In a dramatic reversal, the Anti-Defamation League’s national director issued a statement Tuesday using the term “genocide” to describe the massacres perpetrated by the Ottoman Empire against the Armenians.
The ADL and its national director, Abraham Foxman, have faced mounting criticism in recent weeks for refusing to use the genocide label and essentially opposing a proposed congressional resolution that would do so. The controversy heated up last week when Foxman fired the director of the ADL’s New England region for denouncing the organization’s position in an interview with the Boston Globe.
“In light of the heated controversy that has surrounded the Turkish-Armenian issue in recent weeks, and because of our concern for the unity of the Jewish community at a time of increased threats against the Jewish people, ADL has decided to revisit the tragedy that befell the Armenians,” Foxman said in his statement.
“We have never negated but have always described the painful events of 1915-1918 perpetrated by the Ottoman Empire against the Armenians as massacres and atrocities,” Foxman said. “On reflection, we have come to share the view of Henry Morgenthau, Sr. that the consequences of those actions were indeed tantamount to genocide.

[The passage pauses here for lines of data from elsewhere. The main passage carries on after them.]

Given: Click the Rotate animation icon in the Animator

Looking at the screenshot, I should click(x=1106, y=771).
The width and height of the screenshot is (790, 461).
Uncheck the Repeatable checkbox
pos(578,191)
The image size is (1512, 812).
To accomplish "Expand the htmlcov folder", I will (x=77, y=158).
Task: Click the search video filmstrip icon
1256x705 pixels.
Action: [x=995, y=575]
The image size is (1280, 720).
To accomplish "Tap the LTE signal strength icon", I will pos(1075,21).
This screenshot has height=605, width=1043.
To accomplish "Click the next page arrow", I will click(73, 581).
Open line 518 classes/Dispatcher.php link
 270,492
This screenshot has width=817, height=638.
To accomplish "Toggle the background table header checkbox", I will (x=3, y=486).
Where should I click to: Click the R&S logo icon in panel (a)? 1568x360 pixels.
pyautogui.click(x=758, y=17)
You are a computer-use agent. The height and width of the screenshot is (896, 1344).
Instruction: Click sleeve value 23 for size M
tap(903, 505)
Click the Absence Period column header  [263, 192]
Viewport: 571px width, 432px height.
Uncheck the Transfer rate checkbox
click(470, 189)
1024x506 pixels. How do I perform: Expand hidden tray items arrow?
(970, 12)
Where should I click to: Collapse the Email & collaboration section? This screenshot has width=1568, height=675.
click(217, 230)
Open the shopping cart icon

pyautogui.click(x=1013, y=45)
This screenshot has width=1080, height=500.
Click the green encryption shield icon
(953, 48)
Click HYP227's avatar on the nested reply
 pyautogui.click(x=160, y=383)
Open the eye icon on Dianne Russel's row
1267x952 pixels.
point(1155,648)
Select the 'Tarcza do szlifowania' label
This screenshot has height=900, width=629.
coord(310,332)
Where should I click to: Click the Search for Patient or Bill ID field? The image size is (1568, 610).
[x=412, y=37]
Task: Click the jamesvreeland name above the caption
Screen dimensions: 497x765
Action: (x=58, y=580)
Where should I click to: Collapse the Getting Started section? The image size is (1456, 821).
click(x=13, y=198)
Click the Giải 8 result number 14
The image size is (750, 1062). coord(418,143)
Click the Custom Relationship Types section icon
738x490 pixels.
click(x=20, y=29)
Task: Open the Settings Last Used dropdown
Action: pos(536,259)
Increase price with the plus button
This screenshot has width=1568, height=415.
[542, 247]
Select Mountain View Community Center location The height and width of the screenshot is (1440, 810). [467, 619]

If the word genocide had existed then, they would have called it genocide.”
Foxman said that he had consulted with “friend and mentor Nobel Laureate Elie Wiesel and other respected historians who acknowledge this consensus.”
The ADL leader said the organization still believes “that a Congressional resolution on such matters is a counterproductive diversion and will not foster reconciliation between Turks and Armenians and may put at risk the Turkish Jewish community and the important multilateral relationship between Turkey, Israel and the United States.”